Clearly there has been an urgent need for a well-defined public procurement system, something that has taken years to materialise, and when it did, it was not well received by the public and lawmakers alike. One, lawmakers went as far as to call the previous procurement Bill an “insult” to the hardworking entrepreneurs of this country, for its poorly defined parameters and too broad or overarching vested powers.
It brings relief to read through the summary of the revised Procurement Bill that finance minister Calle Schlettwein presented to the legislature this week. The revised Bill has indeed listened to the concerns raised not only in Parliament in 2013, but by the public through exhaustive consultations that took place.
One still has to read through the entire actual Bill to make a definitive judgement. However, what is clear from the summary presented is that many – if not all – of the concerns raised have been re-phrased and redefined, clearly an indication that government does listen to the public.

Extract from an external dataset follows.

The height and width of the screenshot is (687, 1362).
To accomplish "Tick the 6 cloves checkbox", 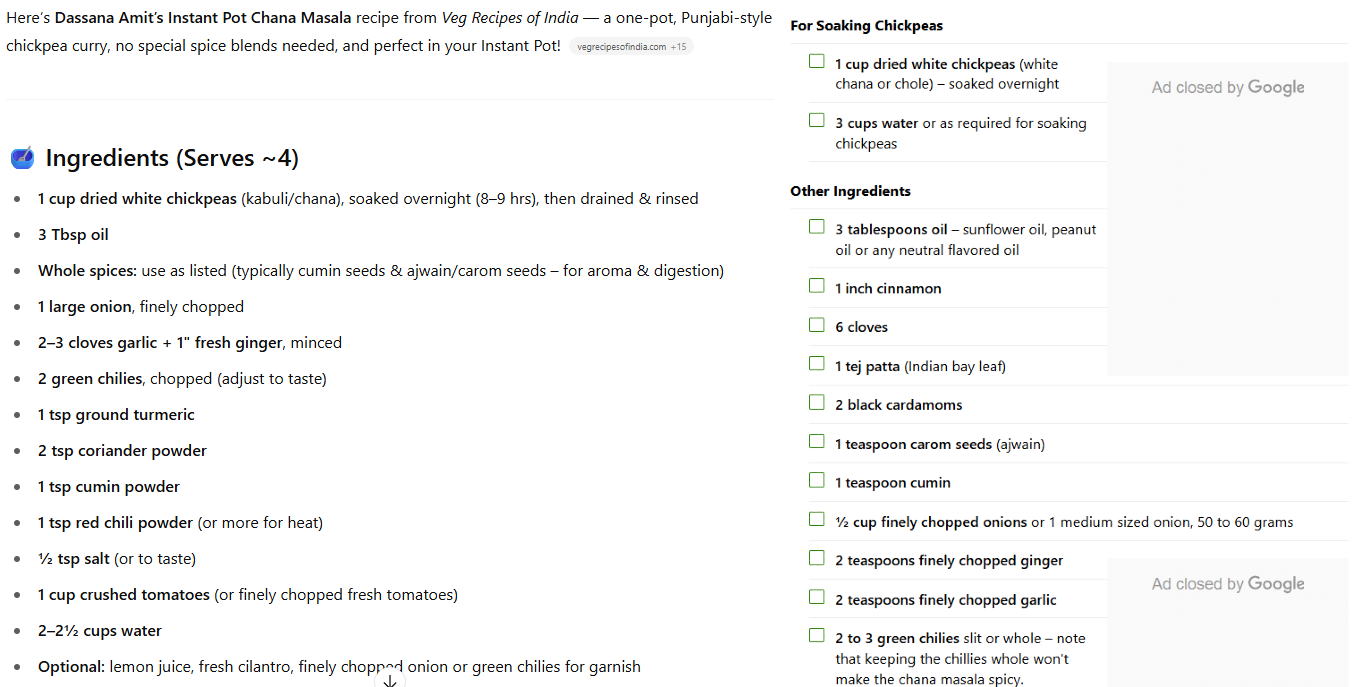I will click(817, 325).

A central key for debate in the previous Bill was that it had vested the finance minister with unencumbered powers to appoint members to the policy office, an office that was also constituted as an undefined office with an all-purpose job description of investigating and penalising bidders and suppliers. Not to mention that the central procurement board too was, previously, established as a de facto authority, whose members could reign indefinitely or until their demise, and that also had powers to suspend or excommunicate bidders and suppliers at their discretion.
The new Bill has changed all that; members’ terms for office are now set, functions for the policy office are well defined with the office residing within the ambit of the finance ministry, and there are clear guidelines to the powers vested with the minister.
It is now up to the lawmakers to deliberate on the Bill, fine-tuning it into a law that would, it is our hope, grant fair access to all those who wish to participate in the public procurement system. Hopefully too the new authority that would be entrusted to manage the public procurement system would allow for a transparent administration, where those who feel done in by the system would be allowed to query the awarding of a contract without approaching the courts for relief.
A system where the public would not only be able to keep track of the public money spent, but could also critique the spending against the quality of the work done. Currently there are too many reports and insinuations of the public procurement system being used as a conduit for self-enrichment by a few well-connected individuals and top civil servants. It is a perception that the new Bill, once enacted into law, should first aim to eliminate.
Efficiency and empowerment of local suppliers are all good, but would very little to inspire confidence in the majority of taxpayers if the system itself retains its tainted reputation of nepotism and corruption.